Matt 15:25-28 The woman came and knelt before him. “Lord, help me!” she said.
He replied, “It is not right to take the children’s bread and toss it to their dogs.”
“Yes, Lord,” she said, “but even the dogs eat the crumbs that fall from their masters’ table.”
Then Jesus answered, “Woman, you have great faith! Your request is granted.” And her daughter was healed from that very hour.

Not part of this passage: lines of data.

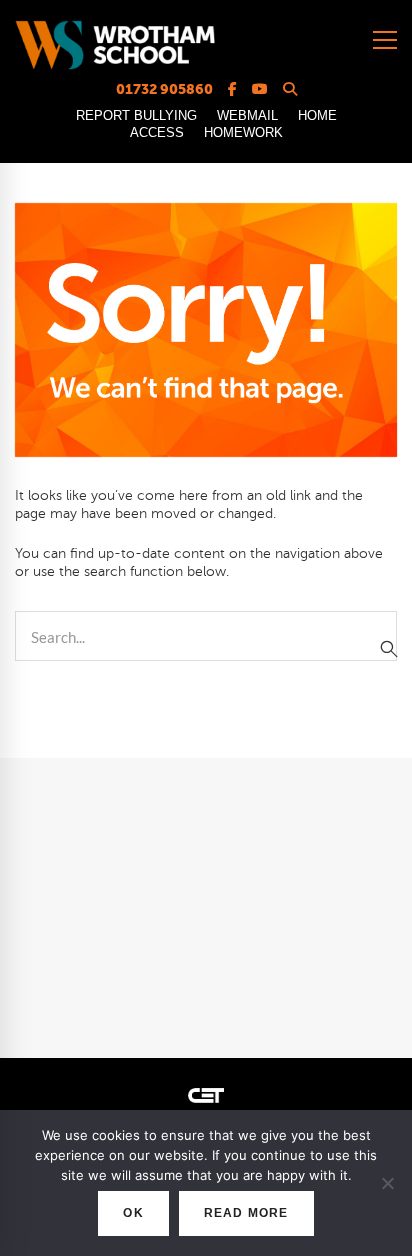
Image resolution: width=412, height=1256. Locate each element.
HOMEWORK (243, 132)
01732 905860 (164, 89)
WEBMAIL (247, 115)
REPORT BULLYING (136, 115)
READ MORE (246, 1213)
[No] (387, 1183)
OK (133, 1213)
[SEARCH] (389, 649)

This story is one I have struggled with in the past, because it seemed to me to be so uncharacteristic of Jesus. His remark about “little dogs” seemed incredibly cold, and not like the image I had of Him at all. What I realize right now, however, is that absolutely everything Jesus did was in obedience to His Father; He did nothing outside of His instructions. After His resurrection the commission expanded to all of mankind, but at this point He was sent strictly to the Jews. So much for antisemitic Christians! This woman’s humility and faith, accepting the label of “little dog” and still clinging to Jesus, moved Jesus to the point that He granted her request. However, Jesus’ focus was on what He felt God was telling Him to do at that moment. There are several places where the Bible says things like, “He healed all who came to Him,” but it’s obvious He didn’t heal everyone in Judea, or there wouldn’t have been the beggar at the Beautiful Gate for Peter and John to heal after Jesus had gone back to heaven. (Acts 3) Some people seem fixated on making other people feel guilty for not participating in whatever they have as their ministry. That’s simply wrong. It’s not that their ministry isn’t valid and important, it’s that it’s their ministry, and not everyone is supposed to participate. This causes a lot of conflict in individual churches and in the Church as a whole. We are to rejoice when God sends people to work alongside us, and we are explicitly told to pray for such fellow-workers. (Matthew 9:38) We are to let people know of the opportunity to serve God in that way, but we are not to dump guilt on them if they don’t jump on our bandwagon. And we ourselves are to be faithful to pray for all the concerns the Lord brings to our attention, but listen carefully before we jump in to do more. We are not to ignore the divine appointments God gives us, certainly, but we are not to be man-centered in seeking them out. We are far from perfect, but the devil delights to make us feel guilty for things that aren’t our responsibility.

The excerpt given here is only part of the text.